The problem with photoshop

I’ve been talking a lot about media recently, so I’m just going to go with that and keep it up.  There is just so much to say on the topic that once I get going it’s hard to stop.  Last week I presented my new group of college students with their Sexuality in the Media projects.  I have a new tool in my belt this semester – a video about photoshopping and its ubiquity in the media industry.  Take a look:

After I showed this to my students this week, they were generally annoyed with the industry.  One student had a particularly interesting comment: “Every girl should watch that video with her mother.”  I don’t disagree with him.  But I would expand his comment to include all boys and girls – particularly those who are focused on how they look.  And I think they should watch it with their mothers and their fathers.  And their grandmothers and their friends.  Then get a couple of magazines and try and figure out which pictures have been photoshopped.  (HINT: The answer is ALL of them!)

A really great companion video to go with this one is a Dove public service video, also about photoshopping:

And as long as we’re looking at Dove videos, let’s watch this one too (it’s visually intense, so take a deep breath before and after watching it):

The media and beauty industries have a huge effect on us as consumers.  We almost don’t even notice it.  A friend of mine is living in Mexico for a year and after a recent trip back to the states, she writes about her culture shock and the presence of consumerism that is so prevalent in our society.  While I deeply appreciate her perspective on the consumeristic aspect of our society and how much we are manipulated into a must-have-culture, I want to expand her conversation to include the impact that advertisements and generally all media have on our conception of our bodies.  We don’t really even notice this either.

After viewing a timeline of pubic hair evolution in pornography from 1971 through 2008, many of my students talk with disgust about the full-bush tendencies from the 70’s.  They seem to be of the initial opinion that women in the 70’s chose to be unstylish.  It often takes them a few minutes to realize that how our pubic hair is coiffed is very much a matter of style, not inherent beauty.

This is something of a long, rambling post, which I apologize for.  There is just so much to say on the topic.  If ya’ll aren’t too tired of reading about it, maybe next week I’ll talk about how I’m introducing this conversation to my middle school class.  They’re loving it!  In the mean time, go watch those videos with all the young people you know.  And all the old people.  It’s relevant to all of us.

About Karen Rayne

Dr.
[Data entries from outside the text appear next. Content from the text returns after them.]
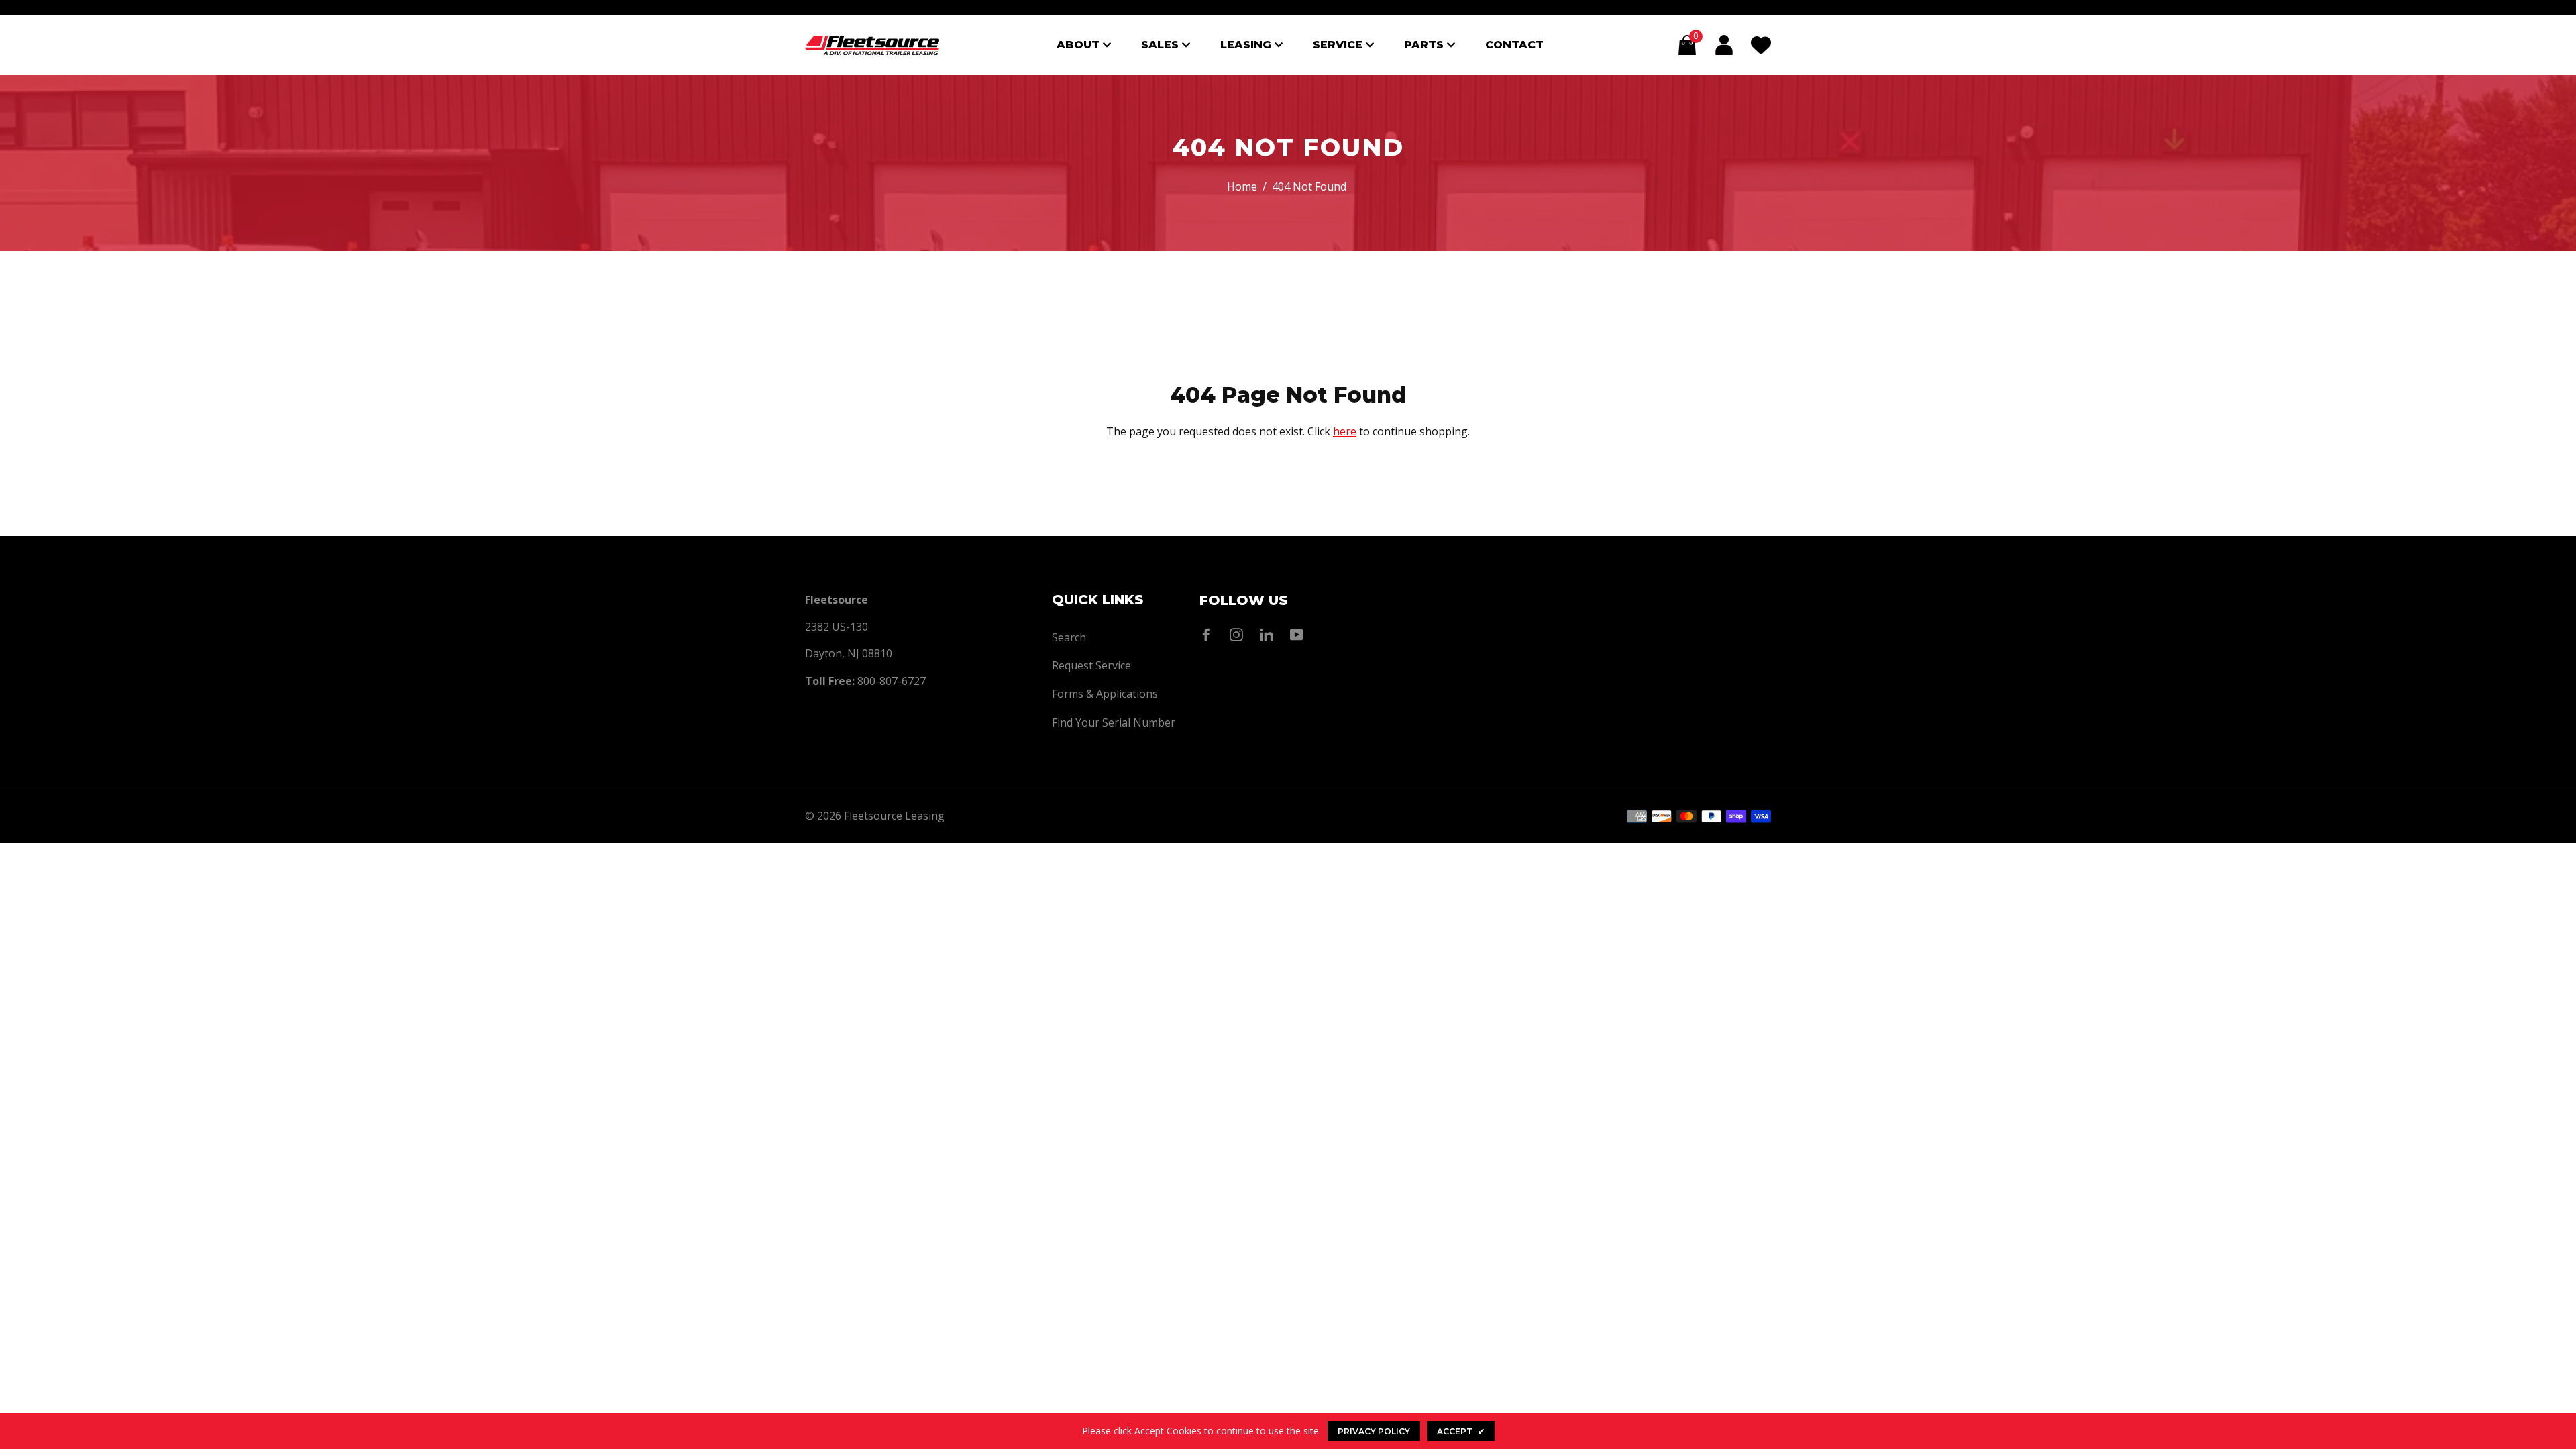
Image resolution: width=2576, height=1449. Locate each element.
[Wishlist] (1761, 45)
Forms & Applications (1105, 693)
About (1080, 44)
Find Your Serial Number (1113, 722)
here (1344, 431)
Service (1339, 44)
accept (1461, 1431)
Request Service (1091, 665)
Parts (1425, 44)
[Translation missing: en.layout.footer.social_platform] (1209, 634)
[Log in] (1724, 45)
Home (1242, 186)
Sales (1161, 44)
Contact (1514, 44)
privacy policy (1374, 1431)
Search (1069, 637)
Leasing (1247, 44)
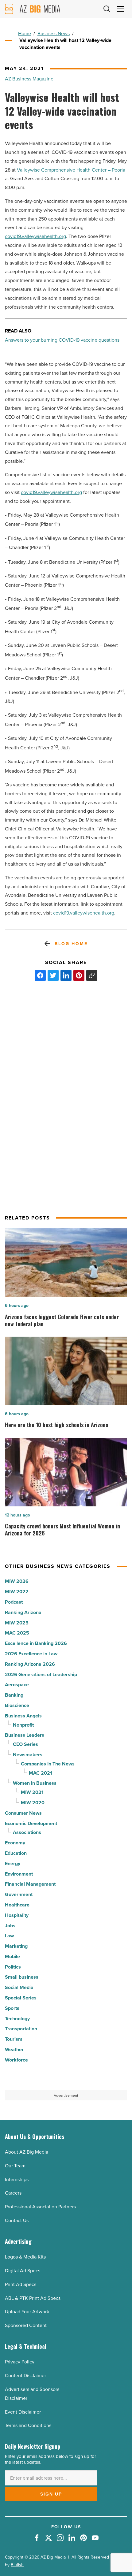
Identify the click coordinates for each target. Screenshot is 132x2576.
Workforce (16, 2059)
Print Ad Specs (20, 2284)
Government (19, 1894)
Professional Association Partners (40, 2206)
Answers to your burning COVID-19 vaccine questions (62, 339)
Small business (21, 1976)
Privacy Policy (19, 2361)
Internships (17, 2179)
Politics (13, 1966)
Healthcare (17, 1904)
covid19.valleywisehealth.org (35, 236)
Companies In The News (48, 1763)
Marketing (16, 1946)
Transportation (21, 2028)
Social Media (19, 1987)
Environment (19, 1873)
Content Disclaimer (25, 2375)
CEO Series (25, 1744)
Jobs (10, 1925)
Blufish (17, 2565)
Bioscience (17, 1705)
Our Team (15, 2165)
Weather (14, 2049)
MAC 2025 (17, 1632)
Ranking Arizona (23, 1612)
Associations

Karen Rayne has been supporting parents and families since 2007 when she received her PhD in Educational Psychology. A specialist in child wellbeing, Dr. Rayne has spent much of her career supporting parents, teachers, and other adults who care for children and teenagers.


  1. I would love to watch these videos with my girls, but the links do not show up. Can you re-link? Thanks.

  2. Oops, sorry about that! The embed code must have gotten stripped somewhere along the way. They’re all up now. 🙂

  3. Amazing post, as usual! Thanks, Karen!

  4. It is very very important for all ages not only to watch these but really dissect what they mean for our culture and ourselves. So many things you can know in your brain but not really let seep into your conscious mind.

  5. Thank you for posting that! I just watched those videos with my 5-year-old daughter. It was a great opening for a conversation about what is “pretty”, and how do people decide what they want to look like.

  6. i’m glad you posted this!
    very inspirational.

    i miss your belly project blog! 🙁

  7. Re: The Dove Videos

    I feel it’s important to note that Dove is owned by Unilever Brands who also own the Axe (US)/Lynx (UK) line of shower/deodorant products for men, whose line of advertising is extremely problematic, featuring highly sexualized, scantily clad women tearing off what little clothes they have to throw themselves at men/teen boys who use Axe/Lynx. The Dove spots don’t strike me so much as PSAs but as the pinnacle of marketing hypocrisy.